» Assigned task: Give the number of lines in the data that hold the string "will". Nothing else is needed.

» Provided entries:
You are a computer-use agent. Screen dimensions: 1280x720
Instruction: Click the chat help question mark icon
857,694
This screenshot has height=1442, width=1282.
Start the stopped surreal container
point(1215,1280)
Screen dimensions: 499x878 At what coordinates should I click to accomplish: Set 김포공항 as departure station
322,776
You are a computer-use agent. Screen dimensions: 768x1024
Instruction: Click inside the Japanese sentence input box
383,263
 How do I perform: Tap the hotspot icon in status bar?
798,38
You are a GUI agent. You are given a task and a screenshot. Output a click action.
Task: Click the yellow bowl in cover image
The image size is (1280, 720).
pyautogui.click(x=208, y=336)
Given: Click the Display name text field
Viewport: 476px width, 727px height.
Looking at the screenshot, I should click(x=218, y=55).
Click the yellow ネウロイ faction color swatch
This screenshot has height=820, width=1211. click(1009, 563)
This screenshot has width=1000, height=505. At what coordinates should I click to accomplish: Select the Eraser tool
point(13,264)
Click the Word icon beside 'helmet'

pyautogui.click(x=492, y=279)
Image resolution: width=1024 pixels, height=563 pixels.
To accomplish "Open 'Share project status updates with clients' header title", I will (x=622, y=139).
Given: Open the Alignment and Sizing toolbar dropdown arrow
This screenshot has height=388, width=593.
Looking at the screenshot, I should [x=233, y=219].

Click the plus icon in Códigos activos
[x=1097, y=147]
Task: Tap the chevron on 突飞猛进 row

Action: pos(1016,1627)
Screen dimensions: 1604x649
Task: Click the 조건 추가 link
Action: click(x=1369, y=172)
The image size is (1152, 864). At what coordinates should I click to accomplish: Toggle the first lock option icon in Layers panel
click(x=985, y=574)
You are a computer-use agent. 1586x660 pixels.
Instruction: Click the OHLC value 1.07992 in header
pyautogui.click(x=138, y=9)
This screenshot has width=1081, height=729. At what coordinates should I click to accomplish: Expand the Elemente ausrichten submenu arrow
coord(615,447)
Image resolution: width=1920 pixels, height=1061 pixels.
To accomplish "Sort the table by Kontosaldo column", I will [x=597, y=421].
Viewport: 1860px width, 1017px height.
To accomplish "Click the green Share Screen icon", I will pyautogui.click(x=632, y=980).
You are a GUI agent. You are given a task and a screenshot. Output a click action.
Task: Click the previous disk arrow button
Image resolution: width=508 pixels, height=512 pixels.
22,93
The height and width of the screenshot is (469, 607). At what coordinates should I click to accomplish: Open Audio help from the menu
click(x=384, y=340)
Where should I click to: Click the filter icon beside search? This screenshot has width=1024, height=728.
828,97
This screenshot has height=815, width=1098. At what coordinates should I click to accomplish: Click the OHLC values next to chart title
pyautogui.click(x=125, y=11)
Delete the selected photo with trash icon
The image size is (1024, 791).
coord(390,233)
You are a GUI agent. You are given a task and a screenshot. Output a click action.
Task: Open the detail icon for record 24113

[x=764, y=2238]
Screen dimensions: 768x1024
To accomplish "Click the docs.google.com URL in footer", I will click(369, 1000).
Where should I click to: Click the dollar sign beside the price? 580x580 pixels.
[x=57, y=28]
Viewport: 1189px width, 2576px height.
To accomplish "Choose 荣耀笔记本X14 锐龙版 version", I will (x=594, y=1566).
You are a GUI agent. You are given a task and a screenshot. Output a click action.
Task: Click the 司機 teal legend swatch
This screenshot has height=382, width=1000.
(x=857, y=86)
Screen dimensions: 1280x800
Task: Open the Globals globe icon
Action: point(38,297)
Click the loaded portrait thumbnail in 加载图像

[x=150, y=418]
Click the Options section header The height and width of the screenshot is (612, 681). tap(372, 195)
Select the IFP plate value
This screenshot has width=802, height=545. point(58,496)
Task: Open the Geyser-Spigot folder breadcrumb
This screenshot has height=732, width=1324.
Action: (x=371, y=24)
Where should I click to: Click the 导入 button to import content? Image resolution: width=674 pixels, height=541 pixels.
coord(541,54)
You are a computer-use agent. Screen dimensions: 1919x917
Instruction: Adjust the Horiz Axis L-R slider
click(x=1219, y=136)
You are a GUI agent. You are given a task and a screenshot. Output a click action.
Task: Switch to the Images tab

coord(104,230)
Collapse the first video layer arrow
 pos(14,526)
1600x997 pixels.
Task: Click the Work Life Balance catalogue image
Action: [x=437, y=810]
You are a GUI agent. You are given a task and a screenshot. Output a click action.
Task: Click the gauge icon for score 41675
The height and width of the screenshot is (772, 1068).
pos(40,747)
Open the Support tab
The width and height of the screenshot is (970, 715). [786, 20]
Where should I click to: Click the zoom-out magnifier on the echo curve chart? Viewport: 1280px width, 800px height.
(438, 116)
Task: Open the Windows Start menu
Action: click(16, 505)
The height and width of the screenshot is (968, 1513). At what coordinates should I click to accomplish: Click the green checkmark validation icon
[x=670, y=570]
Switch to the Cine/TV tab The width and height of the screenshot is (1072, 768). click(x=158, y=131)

» Finished exercise: 5